Washed and Waiting has been on my reading list for quite a while. I finally got around to reading it yesterday and today, and I couldn’t put it down. It’s a relatively quick read, and I would strongly recommend it to anyone who wants to better understand the internal conflict of those who desire to live a life holy and pleasing to the Lord, but who also experience attraction only toward members of the same sex.
Wesley Hill identifies himself as a gay Christian—a self-designation that is sure to frustrate both those on the left and those on the right. On the one hand, Hill acknowledges Scripture’s teaching about sexuality: God’s design has always been that it should only be expressed between a man and a woman in the context of lifelong marriage. As such, Hill believes that the only options for Christians are celibacy in singleness and faithfulness in (heterosexual) marriage. On the other hand, Hill is skeptical (in most cases) of the possibility that one’s sexual orientation can change. He admits to having never personally felt a strong and sustained attraction to a woman, and doubts that he ever will.
Hill includes a number of biographies in this book, providing a much-needed personal element to this discussion. In addition to his own story, he also recounts the lives and struggles of believers such as Henri Nouwen and Gerard Hopkins, both of whom experienced same-sex attraction. Reading these stories was a little heartbreaking. From their earliest years, these men groaned under the weight of unwanted wants and undesired desires. They longed to obey God, but at a fundamental level their affections were persistently misdirected, despite their greatest efforts.
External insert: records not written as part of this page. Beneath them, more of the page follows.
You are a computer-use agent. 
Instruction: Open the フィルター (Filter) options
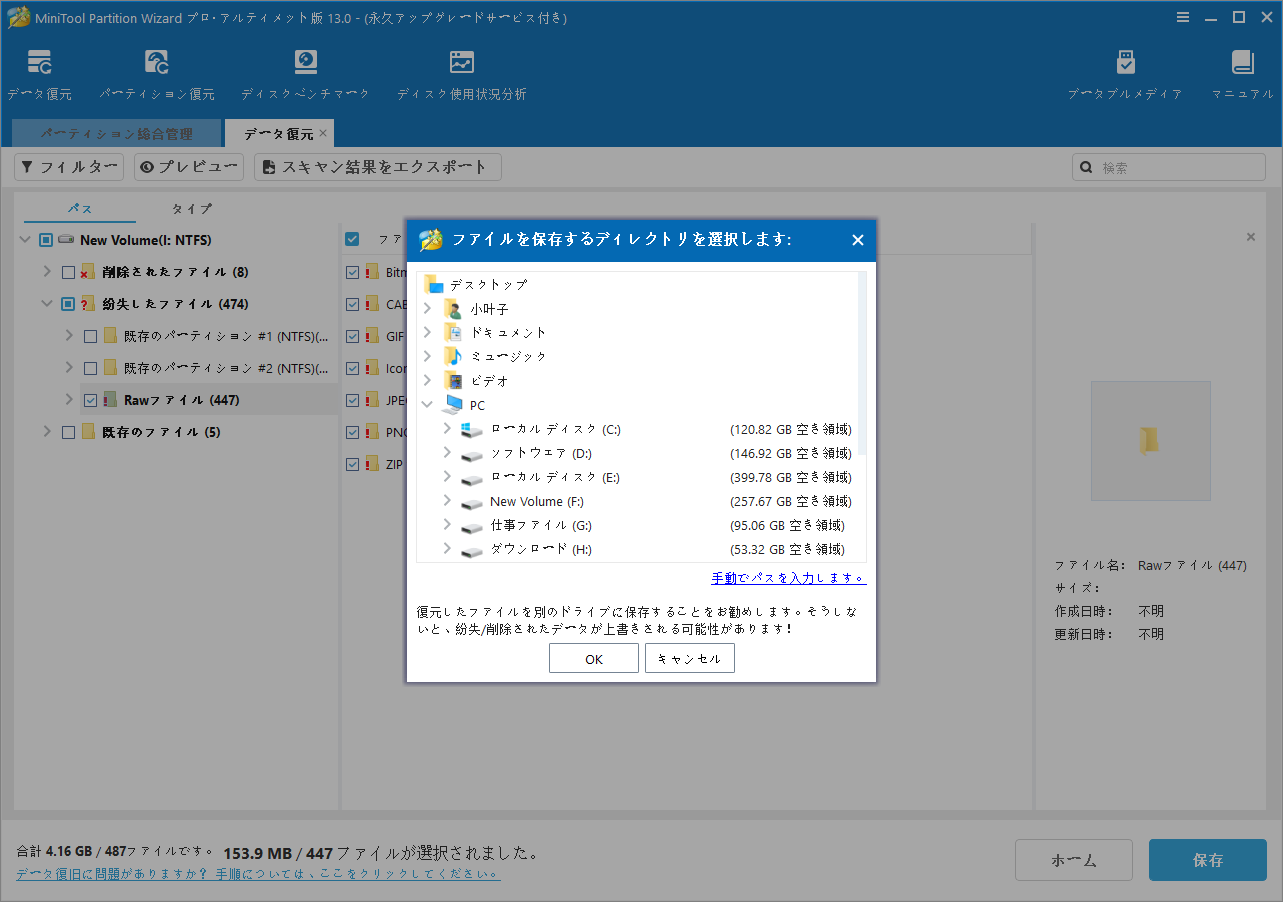[x=68, y=166]
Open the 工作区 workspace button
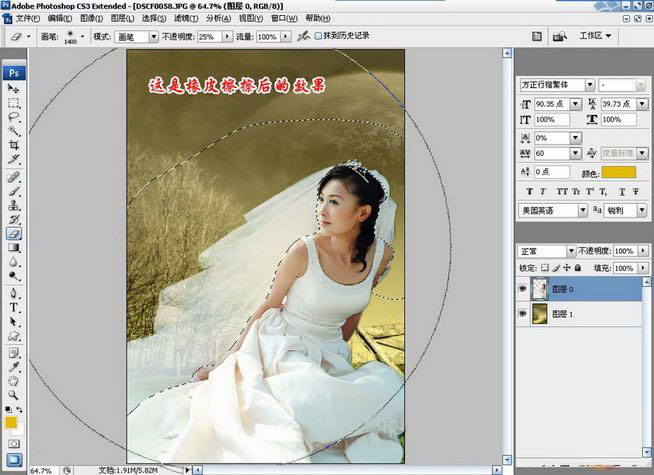The height and width of the screenshot is (475, 654). click(x=595, y=36)
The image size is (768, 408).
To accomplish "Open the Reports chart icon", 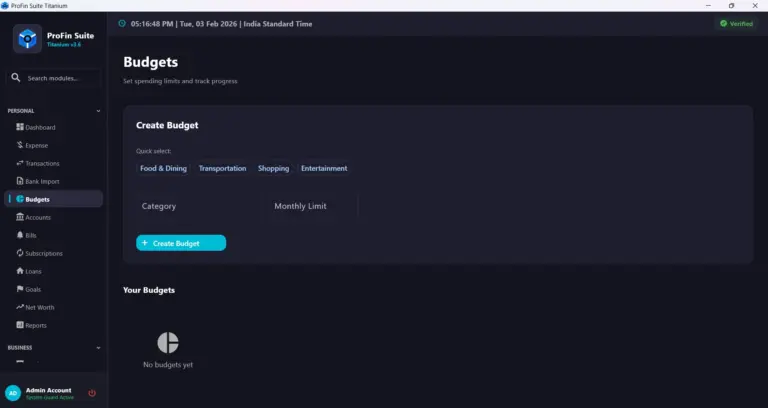I will (x=20, y=325).
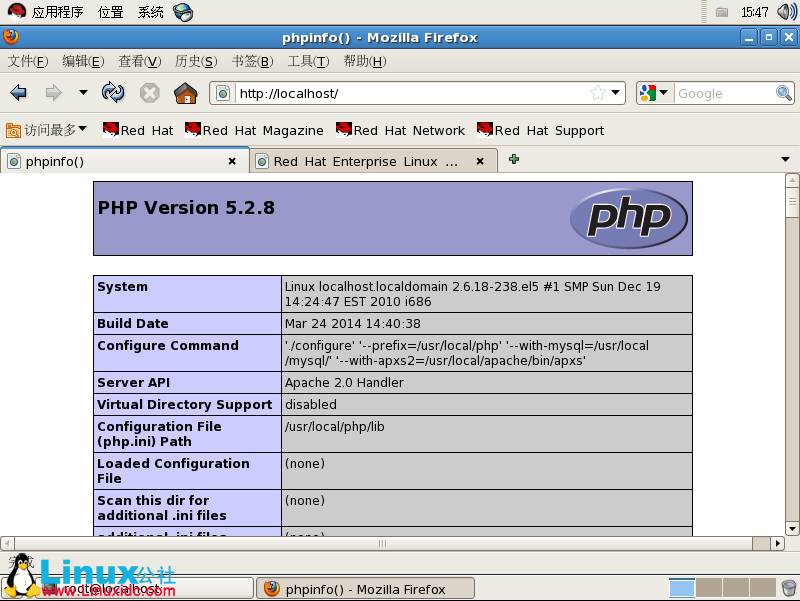
Task: Expand the URL bar history dropdown
Action: pyautogui.click(x=616, y=93)
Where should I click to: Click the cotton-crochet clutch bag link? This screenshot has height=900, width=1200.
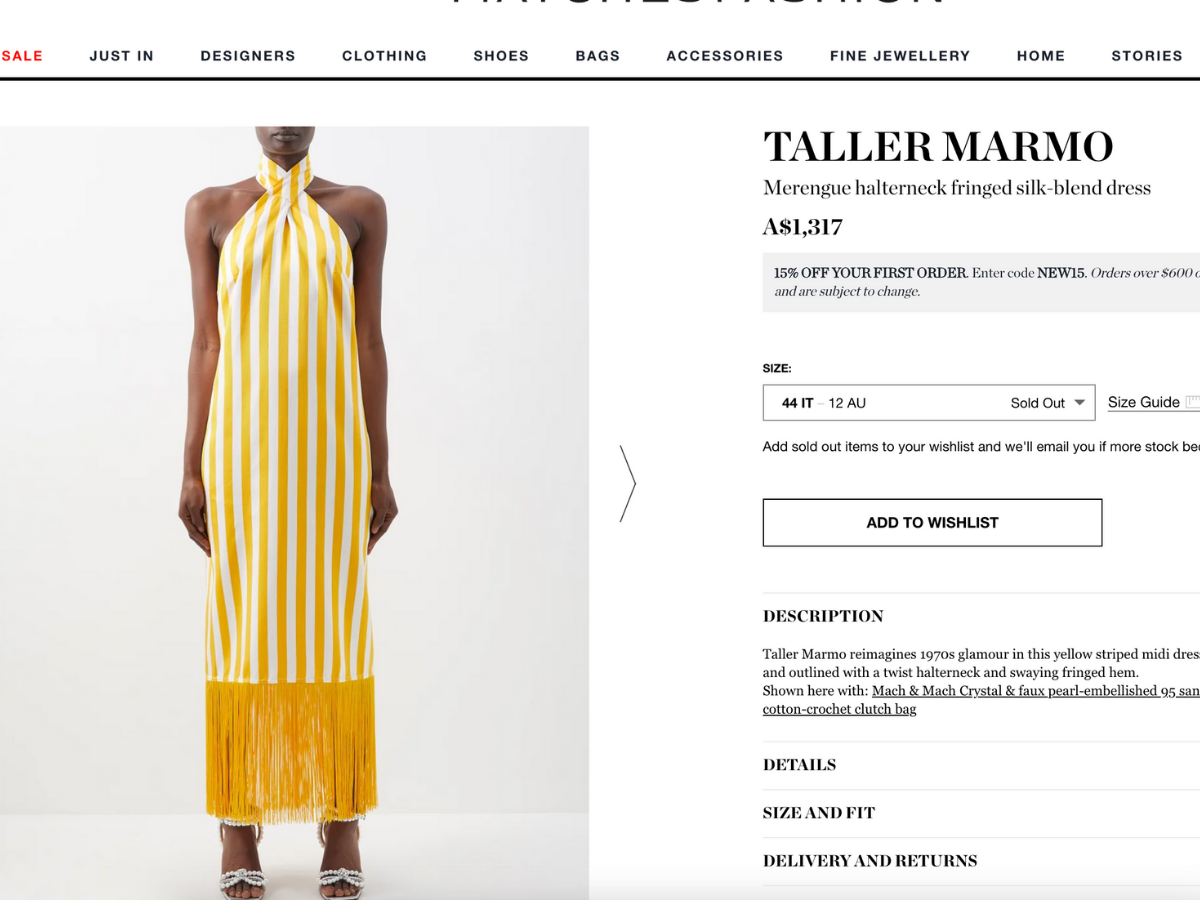[839, 709]
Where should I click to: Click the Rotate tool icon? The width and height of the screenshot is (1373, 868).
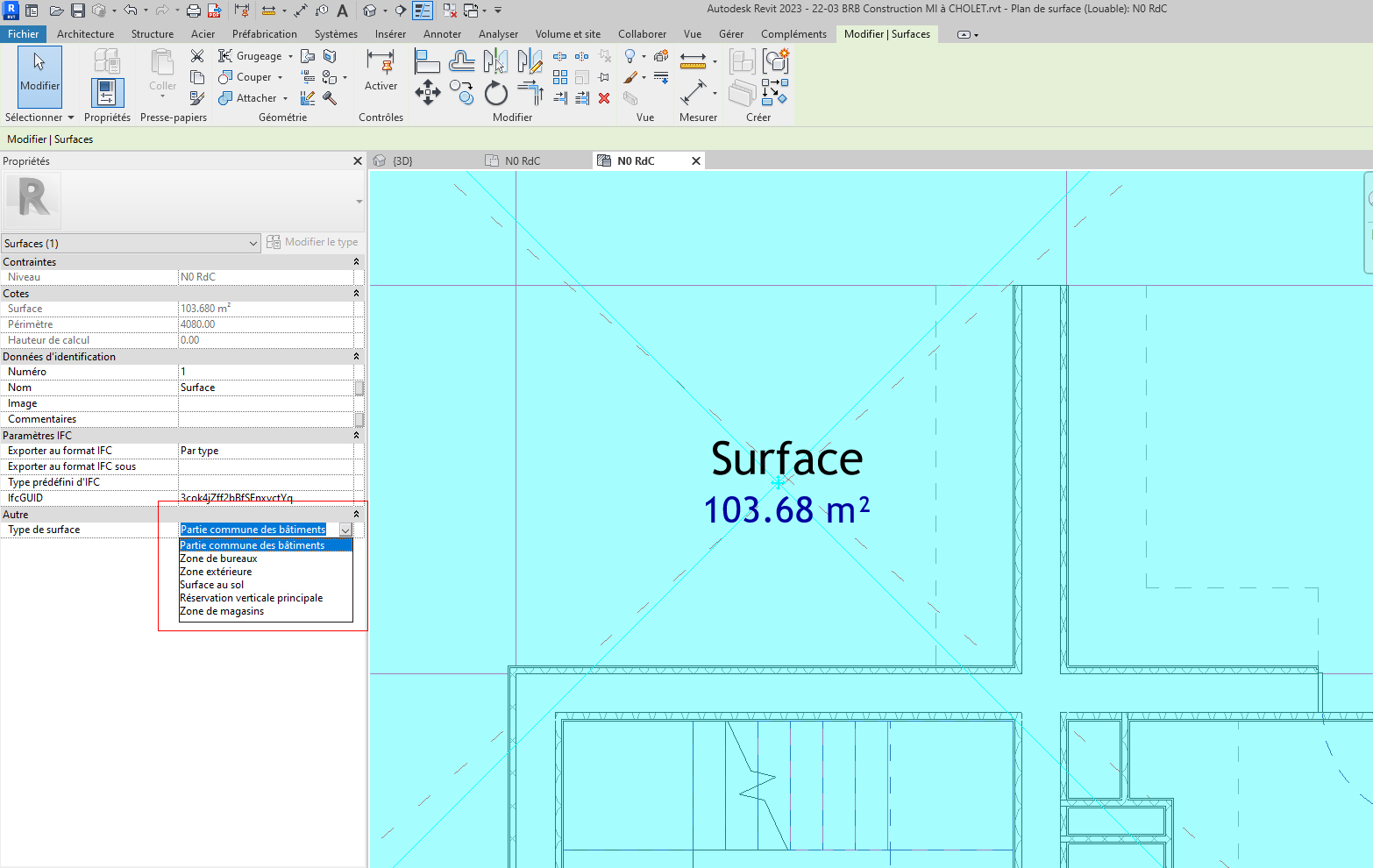(x=495, y=92)
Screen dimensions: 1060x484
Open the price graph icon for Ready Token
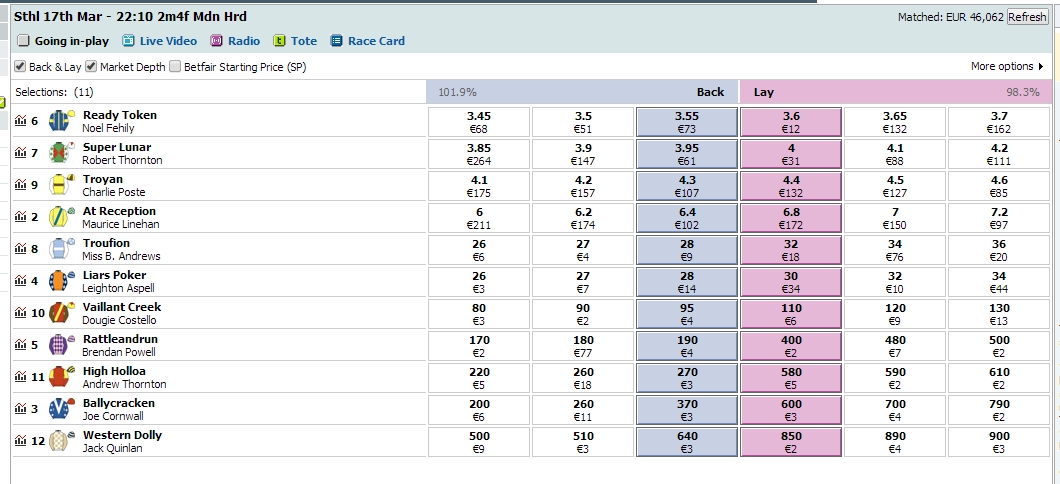(21, 122)
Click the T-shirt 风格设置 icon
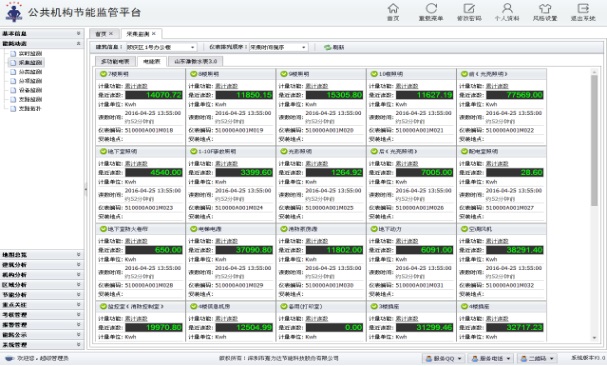 tap(545, 8)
Understandably, such an experience would lead anyone to profound degrees of loneliness, a subject to which Hill devotes a whole chapter. For many same-sex attracted individuals, the only option available is lifelong celibacy. Such a life may have the advantages of freedom and simplicity, but it also lacks the depths of intimacy and companionship (and yes, sexual satisfaction) that are found in marriage. While there may be times of contentment, loneliness can often feel like an unbearable burden. Being a 30-year-old bachelor myself, I can identify with such a feeling, even if not with Hill’s own struggle with same-sex attraction. But there is a certain comfort to be found in the knowledge that I’m not alone in my experience of loneliness. Hill rightly emphasizes the vital role that friendship and Christian community can play in the lives of those called to celibacy (whether for a season or for life).
I’ll conclude this review with some advice to fellow heterosexual Christians who desire to better love and serve those who experience same-sex attraction. First, learn to listen without judgment. As Hill points out, it is quite common for gay and lesbian Christians to experience a deep sense of shame about their orientation, and yet they still long to be known in all their brokenness (like anyone else!). So work on providing a context of safety and understanding for them to share their lives with you. Second, allow them to minister to you. We are all broken, weak, and struggling against sin on the path to sanctification. So don’t act like you have it all together, as if you are coming from a position of superiority. Let them build you up as well; you may find that in certain aspects of their lives, they are even more sanctified than you are. And lastly, please,please stop making gay jokes. It’s cheap and dehumanizing, and it cuts like a knife in the hearts of men who question their own manhood (and women who question their womanhood) for feeling homosexual desires. Instead, let your speech be edifying and full of grace.